◆ EXERCISE OBJECTIVE
Repeat the lines of the records starting with the line that contains "The width and" and going on through the line that contains "click(107, 306)", omitting the pictures from your answer.

Some records:
##########

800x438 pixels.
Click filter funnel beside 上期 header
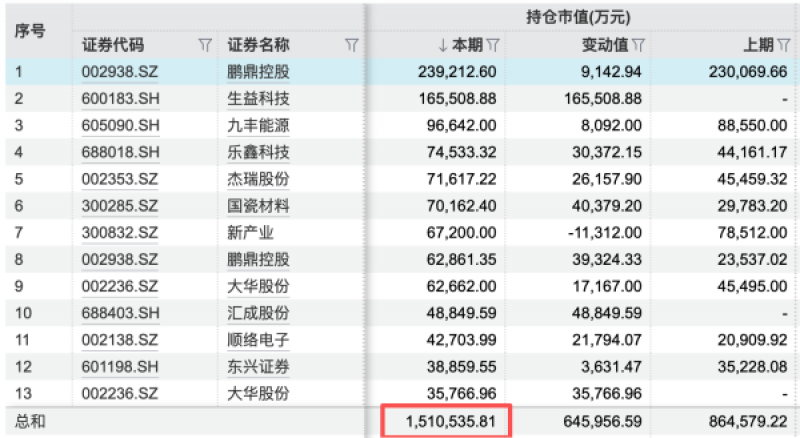click(x=784, y=45)
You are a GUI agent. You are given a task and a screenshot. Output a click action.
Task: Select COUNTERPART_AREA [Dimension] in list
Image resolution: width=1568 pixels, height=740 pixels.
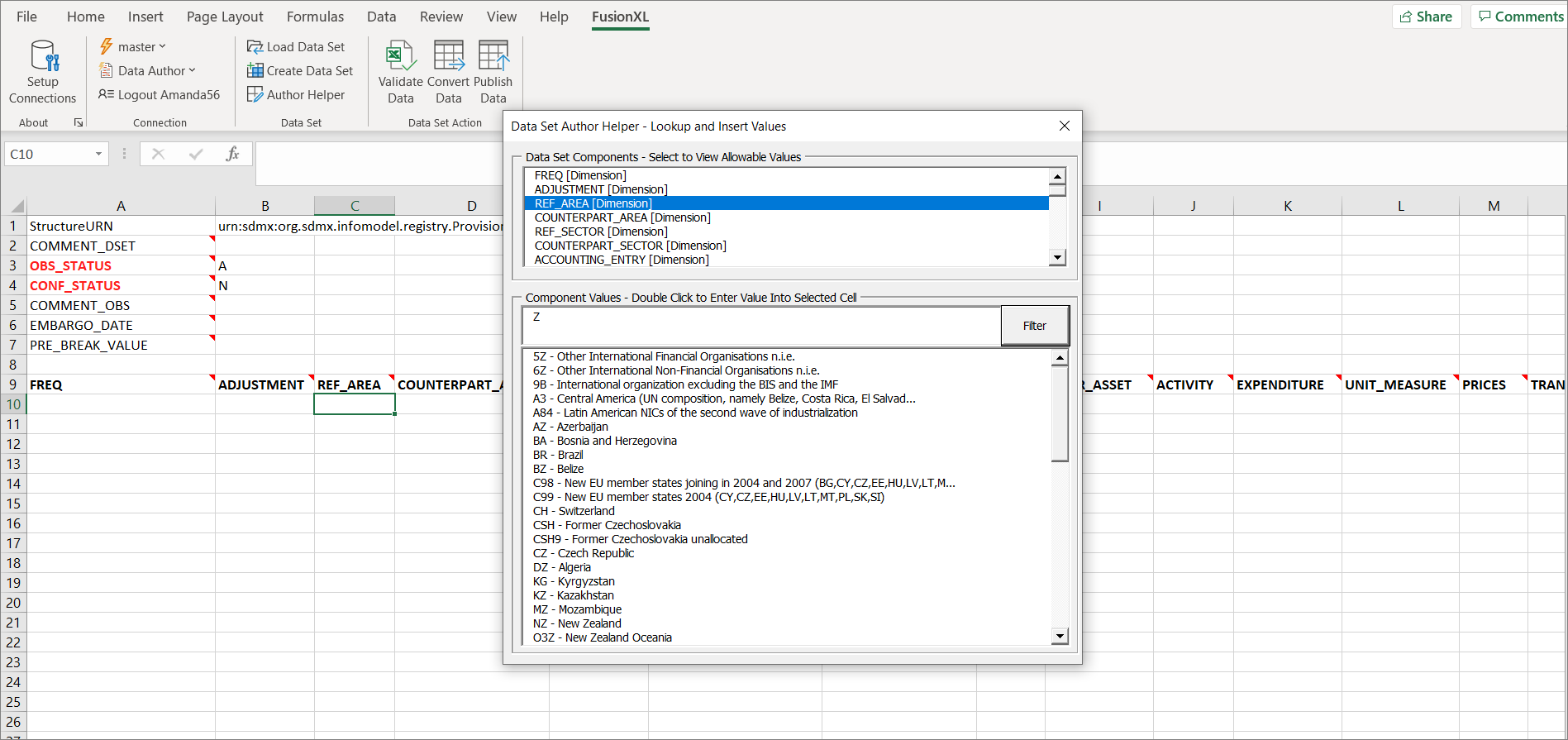(622, 217)
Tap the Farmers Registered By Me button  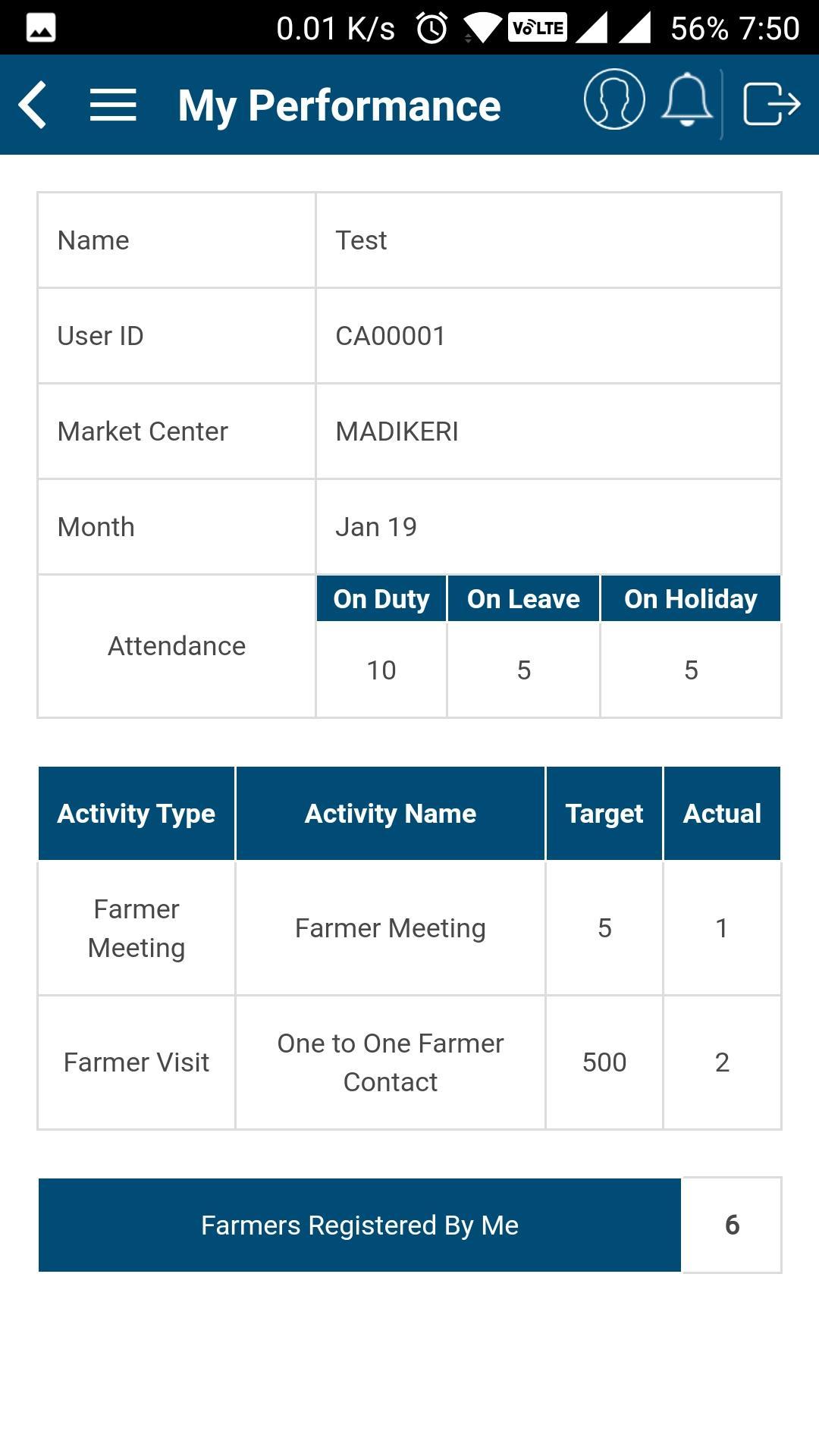(359, 1225)
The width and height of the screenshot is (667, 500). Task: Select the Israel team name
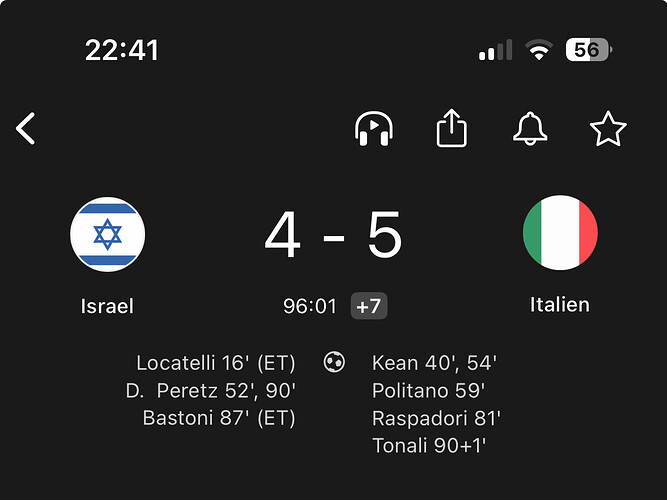click(107, 306)
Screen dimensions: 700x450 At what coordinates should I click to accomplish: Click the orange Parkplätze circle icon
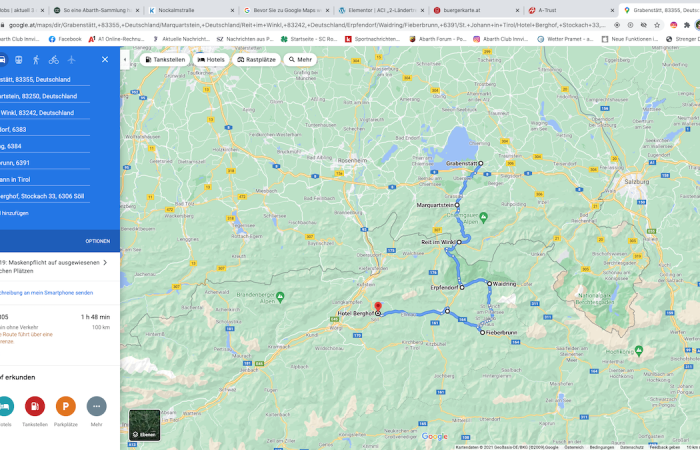pos(66,406)
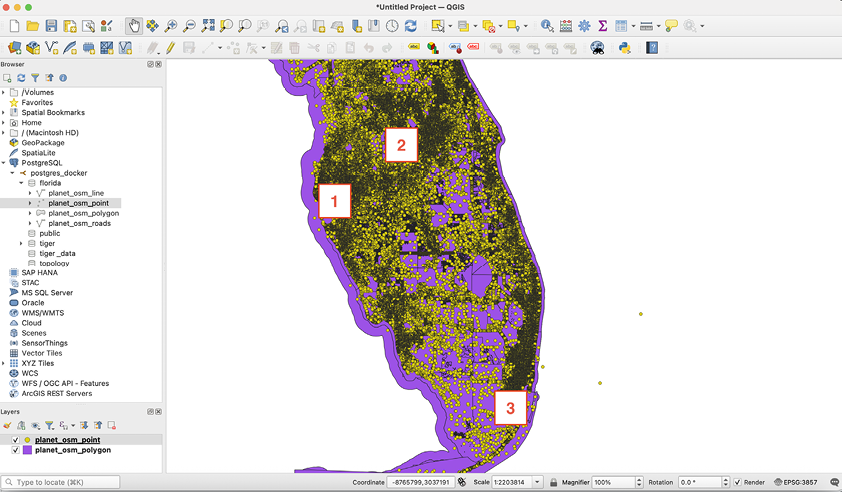Click the Zoom In magnifier tool
The height and width of the screenshot is (492, 842).
171,26
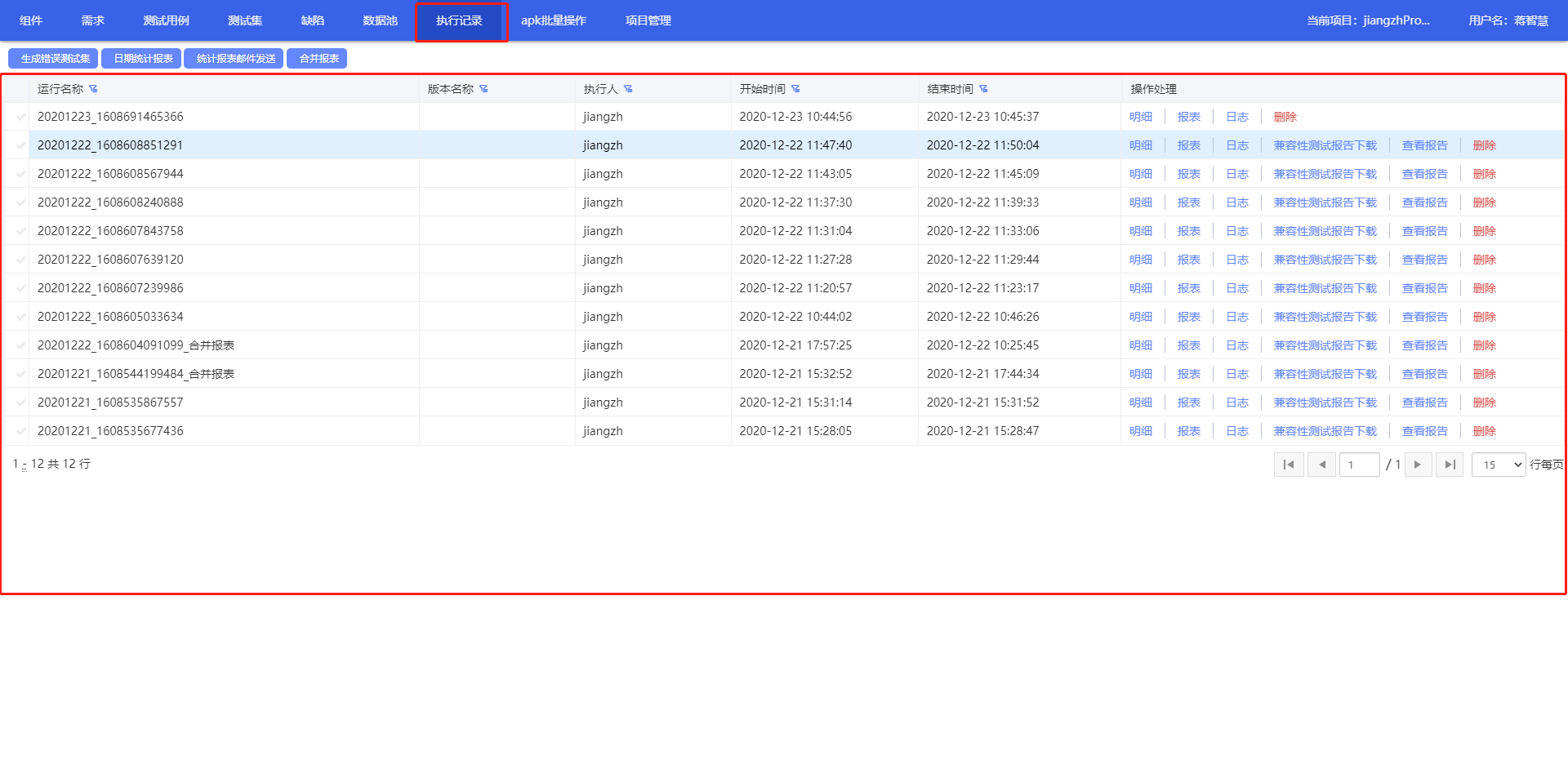
Task: Open the apk批量操作 menu tab
Action: (x=553, y=20)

##########

◆ SOLUTION TO THIS PROBLEM
The width and height of the screenshot is (667, 500). Task: Select the Israel team name
click(107, 306)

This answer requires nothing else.